== Quoted text ==
I am trying to understand the proof of Zorn's lemma from the axiom of choice, but I do not entirely understand the step where we create a increasing sequence (a_i) of sets in a partially ordered set S indexed by ordinals. It is defined through transfinite recursion, but how does that work?

We assume that Zorn's lemma is false for a partially ordered set S. So for any element we have a larger one. One starts with defining the function b on the set of chains of S to S by letting b(T) be an element of S such that b(T) is larger than any element of the chain. T has an upper bound, so such an element exists, and by the axiom of choice this function is well-defined. Then one picks an element a_0 in S, and then for each ordinal w>0 one defines a_w = b(\{ a_v | v<w\}) by transfinite recursion. Could someone explain this step?

== Required work ==
A – According to the Zorn's lemma post, what does the function b assign to a chain T?
B – Name every mathematical axiom, lemma, or proof method the Zorn's lemma post mentions by name.
C – Extend the Zorn's lemma post by writing what comes next after its final sentence.

== Material ==

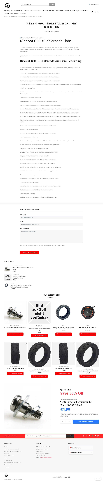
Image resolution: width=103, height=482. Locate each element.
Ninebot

== Expected results ==
A – An element of S that is larger than any element of the chain T.

B – Zorn's lemma, the axiom of choice, transfinite recursion

C –
The proof continues by saying that this sequence exhausts S. What does that mean? My guess would be that we can identify an ordinal W with a cardinality strictly larger than that of S (e.g. the cardinality of P(S)), so that we have an surjection from S into the set \{ a_v | v \leq W\} which has cardinality W. But I don't know if we have ordinals corresponding to cardinals.

By the way, I would prefer that the explanation does not rely on the well-ordering theorem. This brings up the question: does the existence and properties of the ordinals needed for this proof rely on the well-ordering theorem?

 

[micromass]

I'm quite satisfied to see someone who's interested in the axiom of choice. It has always been my preferred subject of mathematics...

From what I see, your proof does not rely on the well-ordering theorem. Not even the construction of b uses the well-ordering theorem (and that's the moment were one would typically need it)

I am trying to understand the proof of Zorn's lemma from the axiom of choice, but I do not entirely understand the step where we create a increasing sequence (a_i) of sets in a partially ordered set S indexed by ordinals. It is defined through transfinite recursion, but how does that work?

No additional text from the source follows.